Thirdly. There is provision for the satisfaction and contentment of the thirsty longing soul in Christ, as he is the way to the Father; not only from the fulness of excellency and grace which he has in his own person, but as by him we may come to God, may be reconciled to him, and may be made happy in his favour and love.
The poverty and want of the soul in its natural state consist in its being separated from God, for God is the riches and the happiness of the creature. But we naturally are alienated from God; and God is alienated from us, our Maker is not at peace with us. But in Christ there is a way for a free communication between God and us; for us to come to God, and for God to communicate himself to us by his Spirit.

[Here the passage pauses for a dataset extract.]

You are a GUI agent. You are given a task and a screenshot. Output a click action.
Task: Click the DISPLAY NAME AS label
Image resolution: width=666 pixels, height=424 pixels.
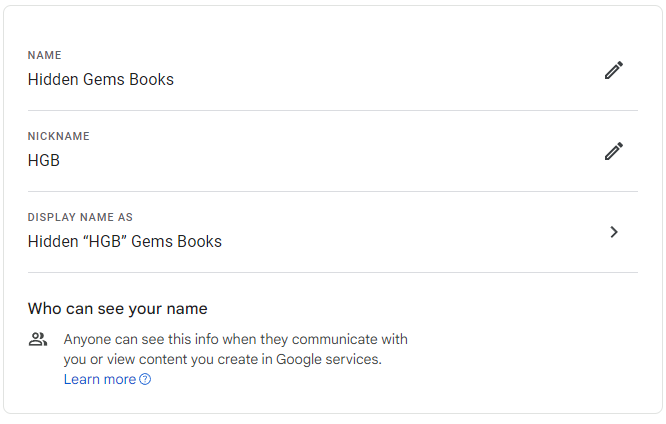(80, 217)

John 14:6. "Jesus saith unto him, I am the way, and the truth, and the life: no man cometh unto the Father but by me." Ephes. 2:13, 18, 19. "But now in Christ Jesus, ye who sometimes were far off, are made high by the blood of Christ. For through him we both have access by one Spirit unto the Father. Now, therefore, ye are no more strangers and foreigners, but fellow-citizens with the saints, and of the household of God."
Christ by being thus the way to the Father, is the way to true happiness and contentment. John 10:9. "I am the door: by me, if any man enter in, he shall be saved, and shall go in and out, and find pasture."
Hence I would take occasion to invite needy, thirsty souls to come to Jesus. "In the last day, that great day of the feast, Jesus stood and cried, saying, If any man thirst, let him come unto me and drink." You that have not yet come to Christ, are in a poor, necessitous condition; you are in a parched wilderness, in a dry and thirsty land. And if you are thoroughly awakened, you are sensible that you are in distress and ready to faint for want of something to satisfy your souls. Come to him who is "as rivers of water in a dry place." There are plenty and fulness in him; he is like a river that is always flowing, you may live by it for ever, and never be in want. Come to him who has such excellency as is sufficient to give full contentment to your soul, who is a person of transcendent glory, and ineffable beauty, where you may entertain the view of your soul for ever without weariness, and without being cloyed. Accept of the offered love of him who is the only-begotten Son of God, and his elect, in whom his soul delighteth. Through Christ, come to God the Father, from whom you have departed by sin. He is the way, the truth, and the life; he is the door, by which if any man enters he shall be saved.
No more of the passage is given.